▸ Your objective:
Translate this sentence from the repository description below into Spanish: "The synthetic data sets we used in paper are all in ipynb notebooks."

▸ Text to read:
Repository for paper 'Topology-Preserving Dimensionality Reduction via Interleaving Optimization'. The images we used in paper are stored in folder images
folder and codes in the ipynb
folder.
In order to re-run the experiments we have in the ipynb
folder, you will need several packages installed first.
bats
is used for general persistent homology computation, including greedy subsampling and computation flags. To install it, see the installation page(we suggest install from source files).
torch_tda
is used for optimzation on persistnet homology based on Pytorch, which supports auto differention. To install it, see the installation page(we suggest install from source files).
The synthetic data sets we used in paper are all in ipynb notebooks. Real life data sets are from
- COIL-100: https://www.kaggle.com/jessicali9530/coil100/download
- Natural Image Patches: http://pirsquared.org/research/vhatdb/full/vanhateren_iml.zip
The main function for our dimension reduction method on a data set X
with shape (n,p) is
P, opt_info = bottleneck_proj_pursuit(X)
. It will return us a projection P
with shape (p,2) and a dictionary opt_info
that stores optimzation information. You may also check a variety of parameters you can pass into the function in PH_projection_pursuit.py
.
Next, in order to see the result in 2D plane, use
X_PH = X @ P.T
plt.scatter(X_PH[:, 0],X_PH[:,1])

▸ Raw data:
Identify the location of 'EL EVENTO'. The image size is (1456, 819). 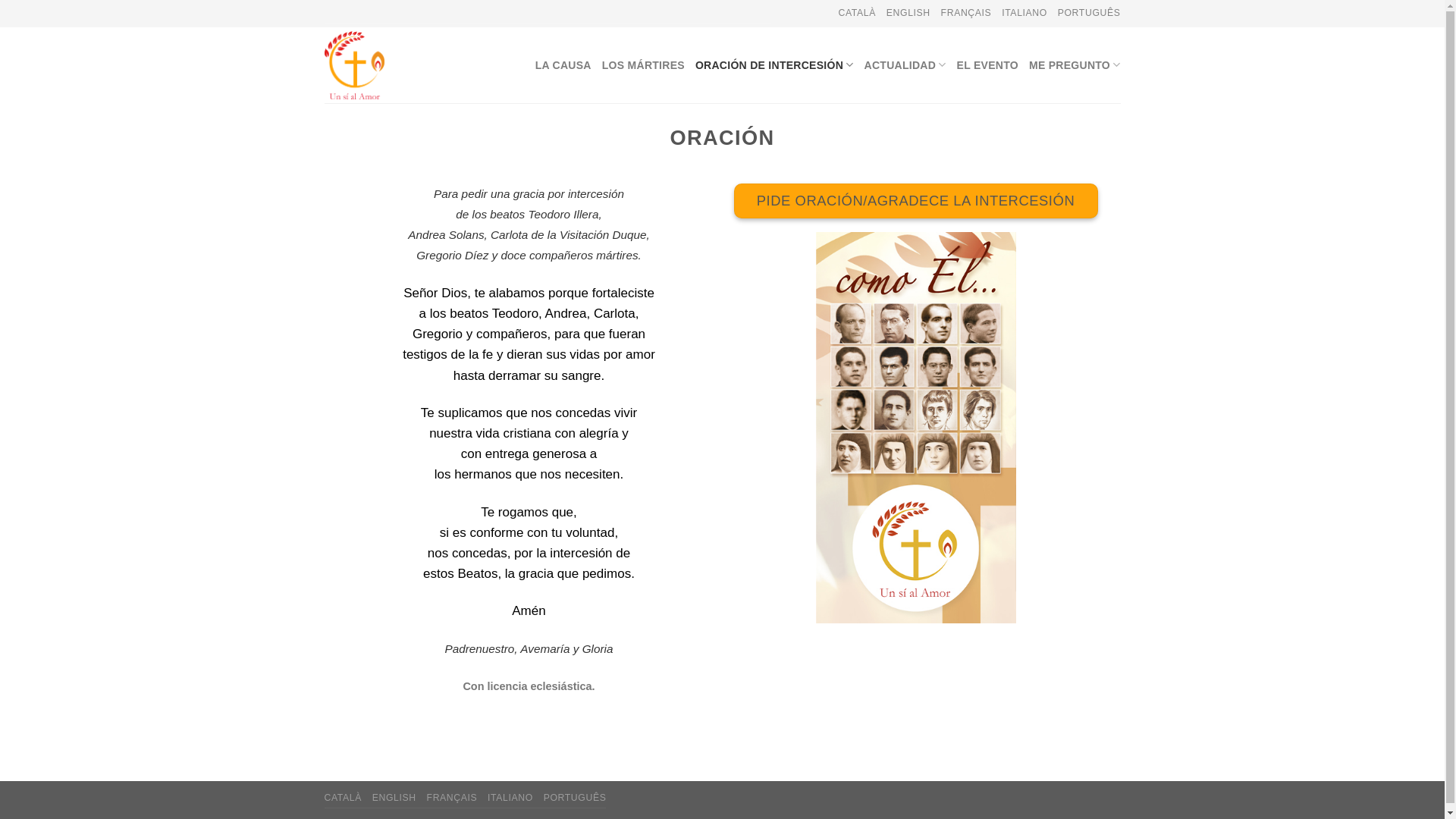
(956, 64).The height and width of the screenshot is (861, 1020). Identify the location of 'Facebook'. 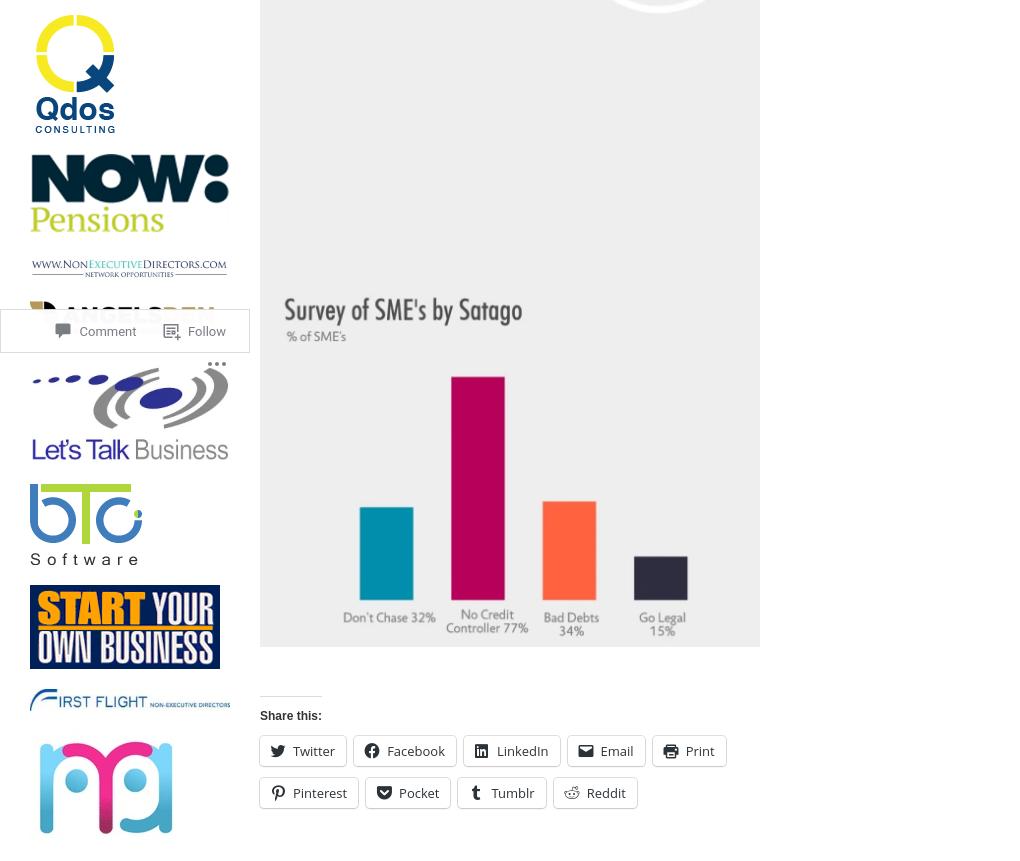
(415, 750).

▸ Written solution:
Los conjuntos de datos sintéticos que usamos en el artículo están todos en cuadernos ipynb.